Although it begins with a precise date (1931) and location (Chicago) and features a real historical figure (Al Capone), 'Tintin In America' is Herge's tribute to the mythical America of dime novels and silent serials (especially gangster stories and Westerns). There's a real 'Perils Of Pauline' quality to Tintin's misadventures, which see the young reporter and his faithful terrier Snowy attempt to clean Chicago of gangsters, and which includes trapdoors, underground passages, falls from cliffs broken by handy branches, tetherings to railway lines etc. On their arrival, the pair are plunged into a hectic series of mishaps - they are kidnapped by a mob stooge in a steel-shuttered limousine; sawing their way out, they are met by police, and give chase; just as the nabbed hood is about to squeal, he is knocked out by a boomerang, whose owner they pursue in a gun-stuttering chase which ends in the first of many vehicular accidents. Throughout, Tintin will be gassed, dumped into Lake Michigan, shot at by a professional sniper, captured by Red Indians, have his brakeless train dynamited, and be thrown into a mincer. Welcome to America!
The simple-minded pleasures of these melodrama cliches are supplemented by a sophisticated and often quite savage critique on modern America (having tackled Bolshevik Russia in the previous adventure), an America on the brink of globalising superpowerdom, a critique that invokes the past to indict the present.
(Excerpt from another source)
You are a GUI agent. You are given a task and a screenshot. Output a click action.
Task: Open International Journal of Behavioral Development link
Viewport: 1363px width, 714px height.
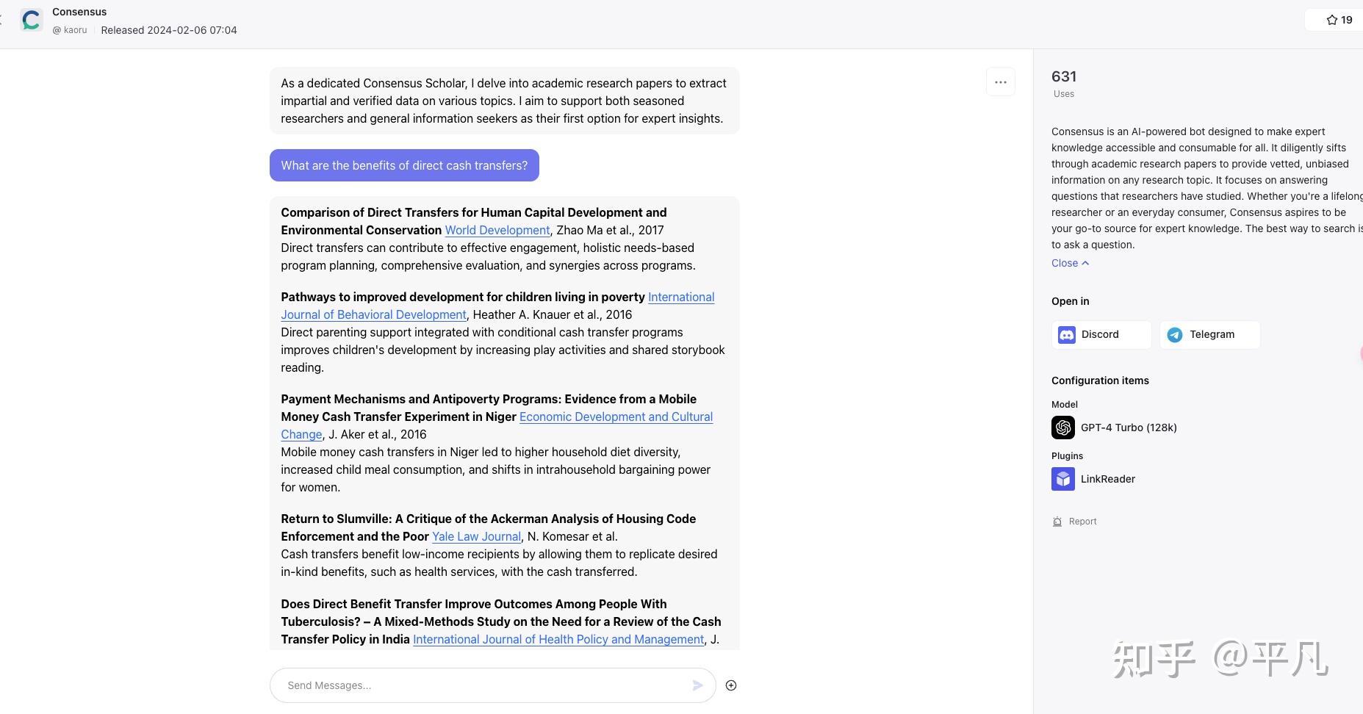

The Red Indian sequence at first seems in dubious taste, with the warriors easily manipulated by a gang leader into mutilating Tintin - their knee-jerk savagery and comical rituals are the sad cliches of many a Western. But in the book's most perturbing sequence, Tintin accidentally hits oil on their land; they are speedily thrown off the reservation, and oil wells, banks and a new city erected in its place; a brilliant, shocking encapsulation of the long and terrible history that underlies bright modern America. The gangster epidemic is linked to police and presidential corruption, while the tendency of famed American democracy and justice to degenerate into mob rule and lynching is unflinchingly pinpointed, as are the ecological crimes of big business. In fact, Herge sees American capitalism as a form of cannibalism - a sausage-grinding plant is a front for disposing of gangland enemies, their flesh mingled with animal meat for sale (the leader of the gang is a dead ringer for Foucault!). Conversely, Tintin is at one point rescued by a labor strike! One frame must have registered on the young Jean-Luc Godard, in which Tintin passes a landscape of car-wreckage overlooked by advertising hoardings. The irony of the story is that America, once so new, innocent, a beacon of hope where the world's oppressed could find refuge, has become as corrupt as the Old World, to which Tintin must return ito protect HIS innocence.
Herge's satirical instinct does not preclude a great love for the LOOK of America, with its precisionist skyscraperscapes, and vast prairie spaces. Herge deliberately streamlines his animation, drawing in bold, uncluttered strokes and strong, bright colours, giving some indication of the size and modernity of America, as well as its anonymity, conformity and assembly line mentality. The nocturnal scenes, in which the overall brightness becomes deeply mysterious, are particularly beautiful. I dare anyone who views the flabbergasting scene of Tintin clambering across an endless skyscrapter not to feel dizzy. Within his frames, Herge creates an extraordinary dynamism of movement. I particularly love it when characters walk on the border of the frame, as if getting ready to leap from it.